Yani eli kolu, kaymakamı, elektrik hattı, daha kritiği, askerî birlikleriyle Suriye’nin içine dalmış bulunan Ankara, Şam’ın yeni yönetimi için öncelikli mesele, pek hassas bir “dosya”. Kuzeyde ülkenin -saygı gösterdiğini herkesin mütemadiyen tekrarladığı, çünkü aslında kimsenin takmadığı- “toprak bütünlüğü”nü fiilen geçersiz kılan TC otoritesi, muhtemelen kısa sürede ve kolaylıkla halledilemeyecek. Ayrıca HTŞ’nin ülkedeki Kürt varlığıyla ilişkisi Türkiye’yi yönetenleri hoşnut etmeyecek yolda ilerlerse Ankara yeni fiilî müdahalelere kalkışır mı, kalkışırsa İsrail tarafından askerî gücü paramparça edilmiş Suriye hükümeti kendini savunabilir mi? Bir başka potansiyel sorun ve pürüz kaynağı: Bir komşu devletin komutasındaki “Suriye Millî Ordusu”nu yeni Şam yönetimi ne yapacak? Bu “ordu”, epeyce güçlü ve tamamen açıktaki bir Beşinci Kol gibi orada öyle kalacak mı? Bizdeki iktidar propaganda aygıtının talimatla şekillendirilen içerikleri, iktidar katında birilerinin komşu Suriye’yi buradan idare edilecek bir uydu devlet gibi görme eğilimini ortaya koyuyor. “Teröristler” bahanesinin komşu ülkenin yaşamına müdahale konusunda bahaneler üretmeye elverişliliği ortada. Buna muhtemelen “imar ve ihya” faaliyetleri aracılığıyla açılacak yeni etki kanalları eklenecek. Sınır kapıları, yanmış yıkılmış, askerî kapasitesini yitirmiş ülke için soluk boruları olmayı sürdürecek, bunlar da Ankara’nın elindeki güçlü kozlar.

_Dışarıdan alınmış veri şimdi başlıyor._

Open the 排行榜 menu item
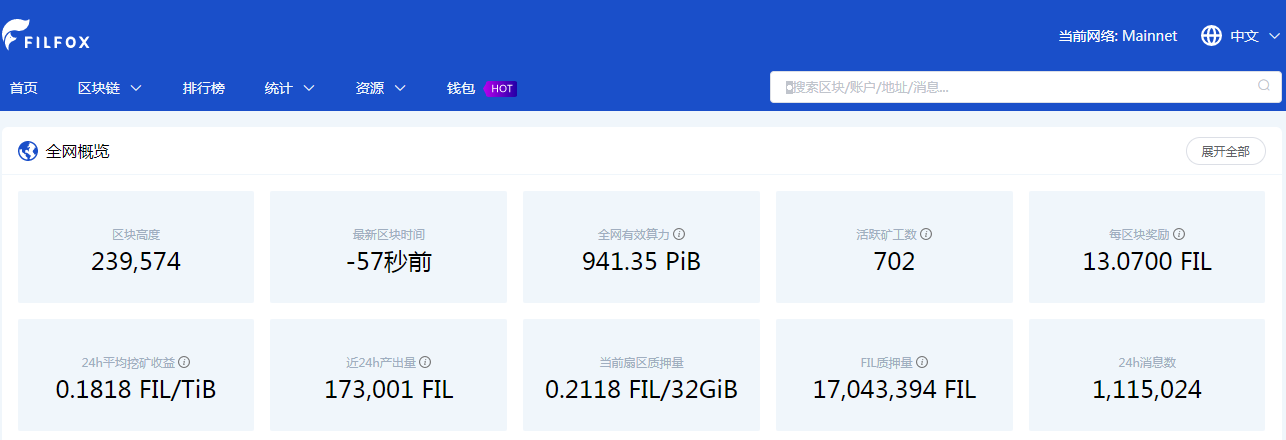Screen dimensions: 1286x440 [204, 88]
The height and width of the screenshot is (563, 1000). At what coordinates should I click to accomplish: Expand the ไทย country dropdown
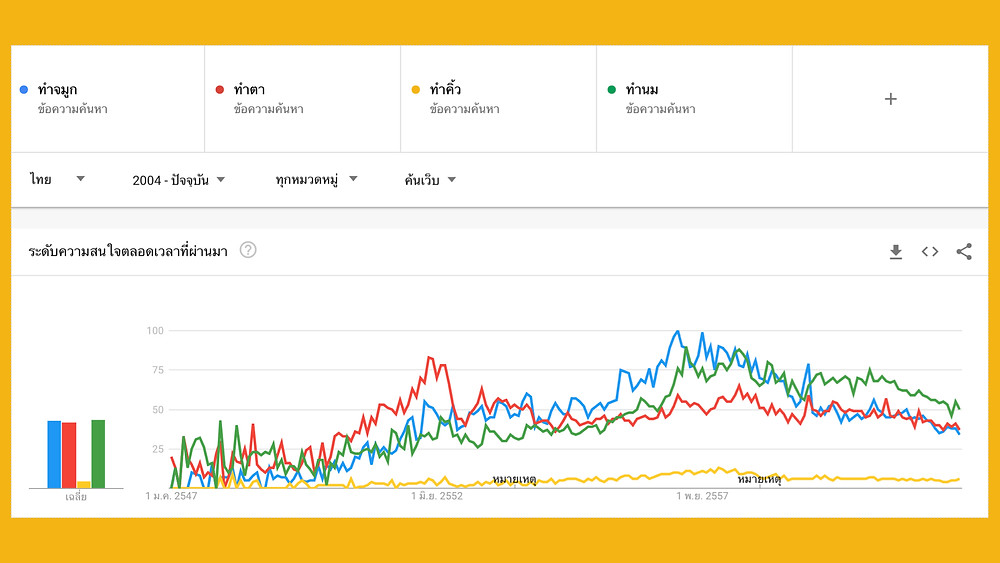[57, 179]
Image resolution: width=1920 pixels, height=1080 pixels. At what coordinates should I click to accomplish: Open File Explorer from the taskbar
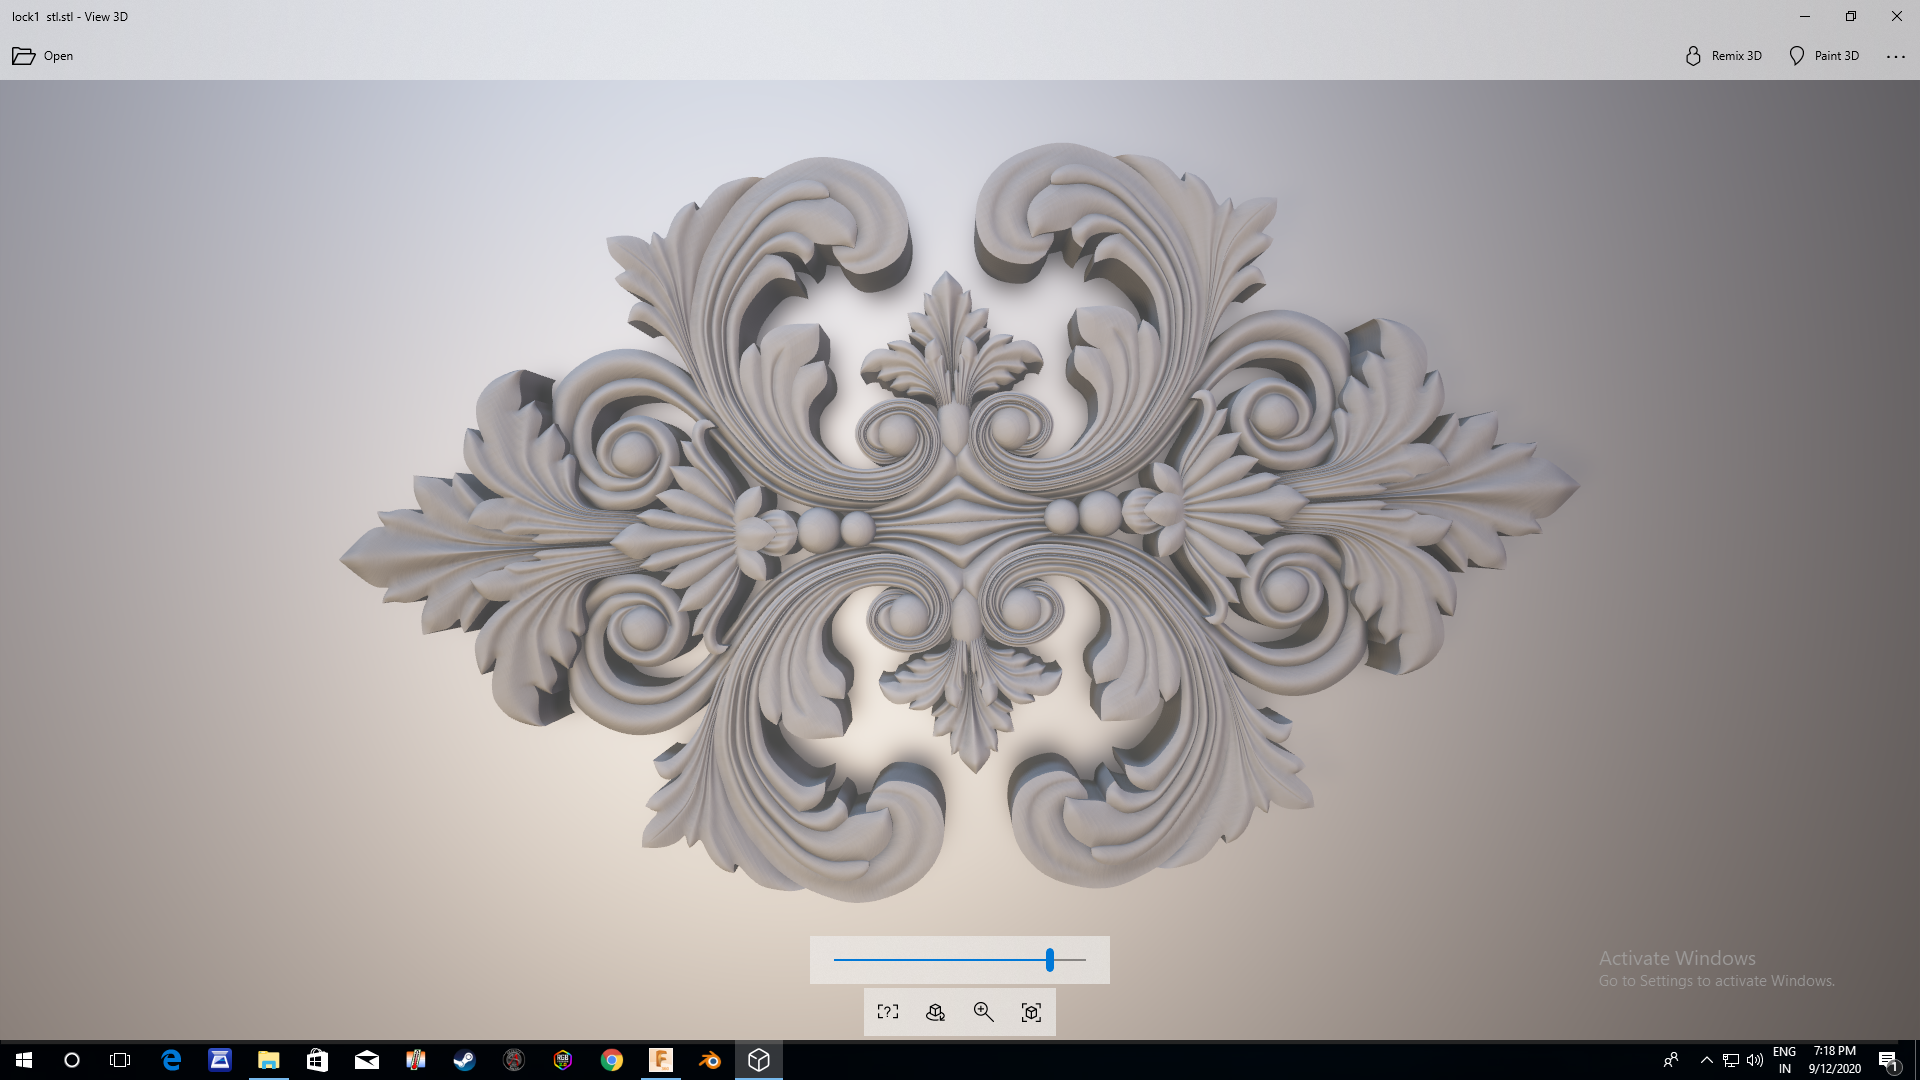(x=269, y=1060)
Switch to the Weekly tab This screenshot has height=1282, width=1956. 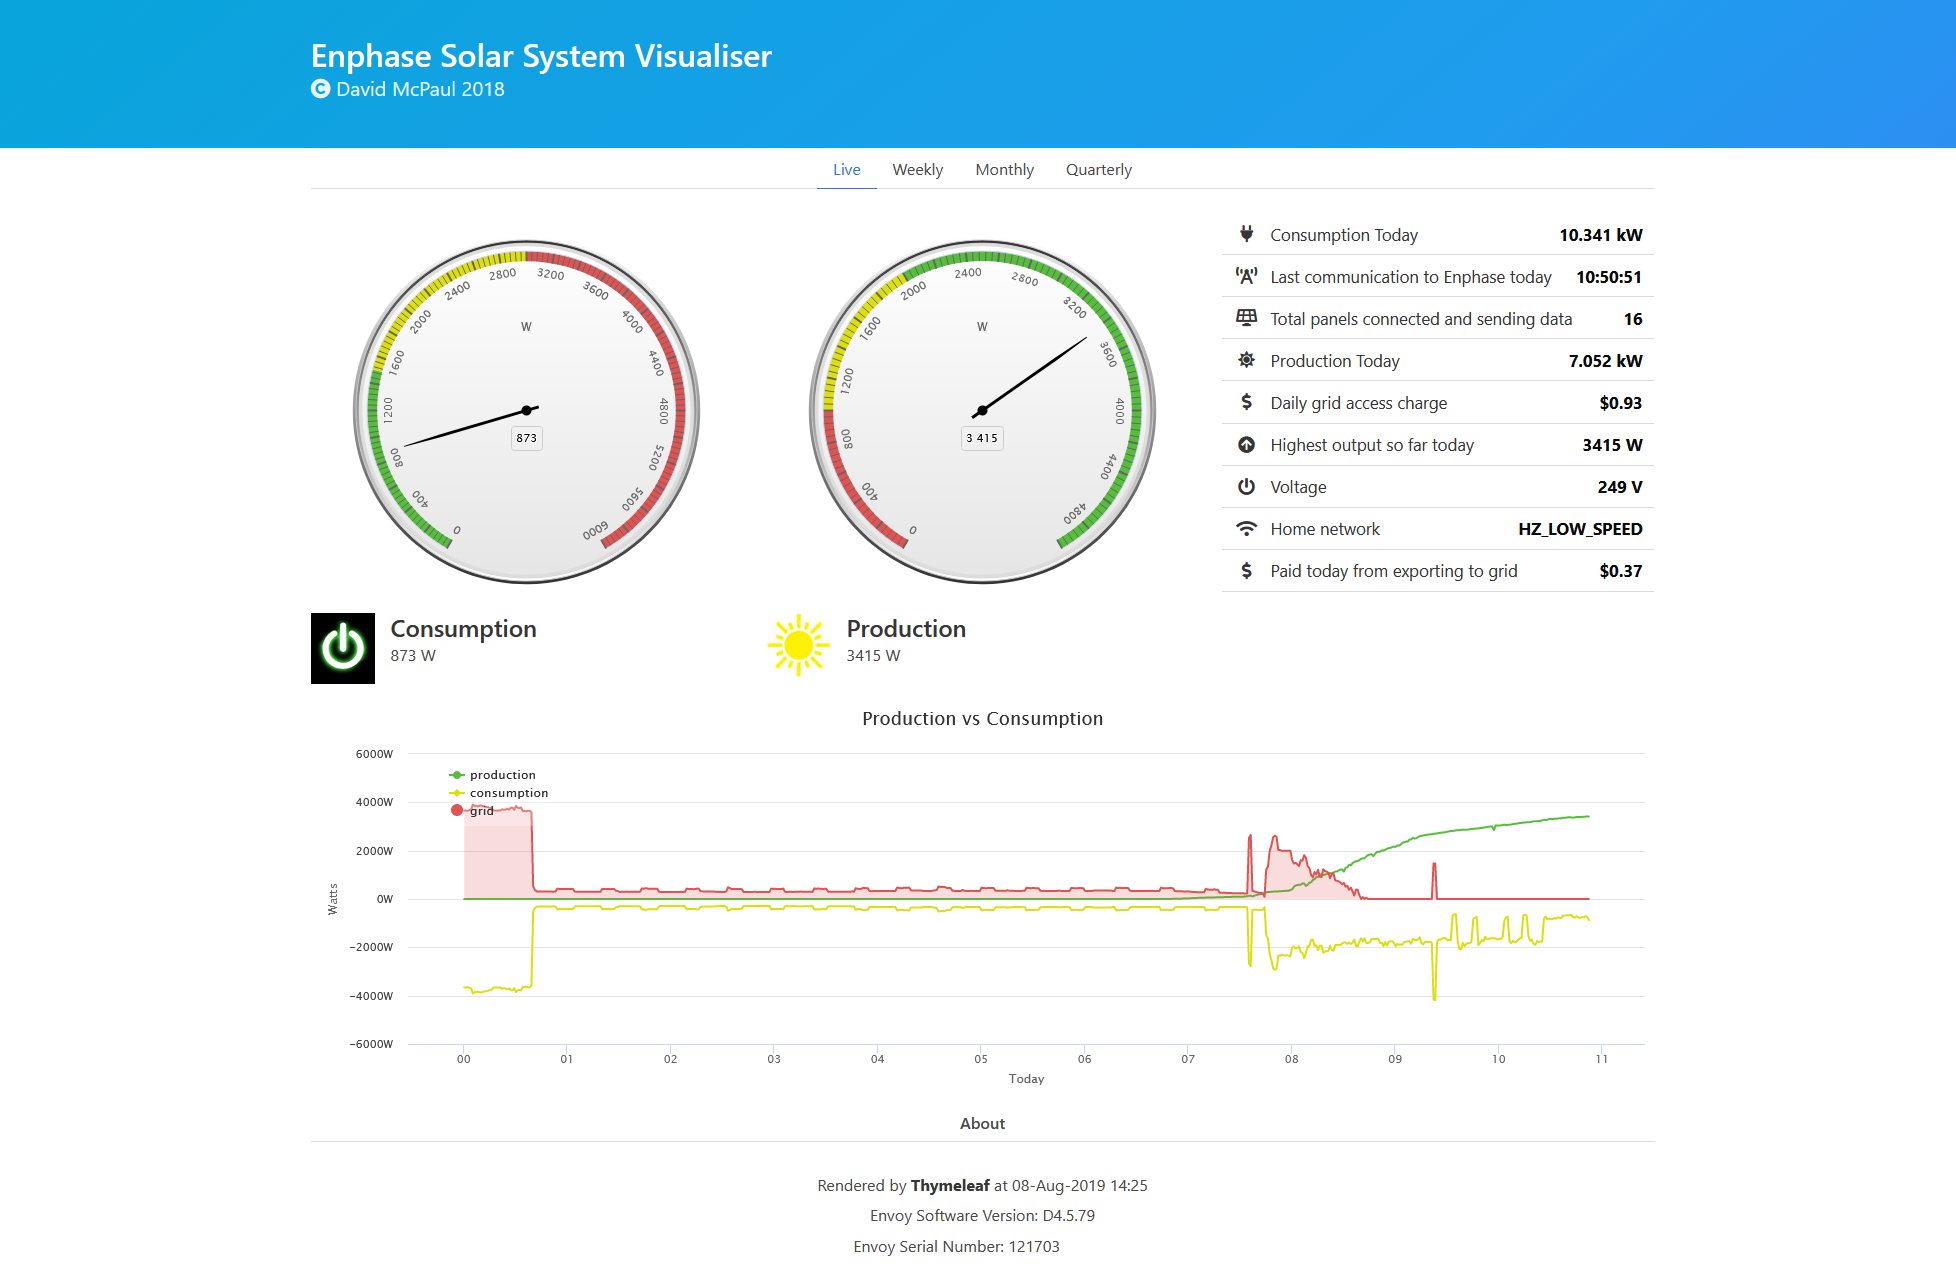tap(917, 170)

Bunlara karşılık, Suriye’nin yeni yönetiminin, cihatçıların ağır basmasıyla tutacağı bir tür ‘Taliban-Light’ yolu veya merkezî yönetimin Kürt varlığıyla sorununun tatmin edici çözüme kavuşturulamayıp yeni çatışmalara zemin hazırlaması veya “Millî Ordu”nun Ankara’ya güvenerek kalkışabileceği türlü işgüzarlıklar ve bunların bastırılmasının yaratacağı sarsıntılar… hâlâ hatırı sayılır Suriyeli nüfus barındıracak Türkiye’yi doğrudan doğruya etkileyecek.
Fetih havaları estirip insanları akıl yolundan saptırma gayretlerinden ve birilerinin iktidarı sürsün diye yeni kanlı maceralar içerisinde hakkın, hukukun, adaletin daha fazla delik deşik edilmesi tehlikesinden bir an önce dönülmesi dileğiyle bitireyim.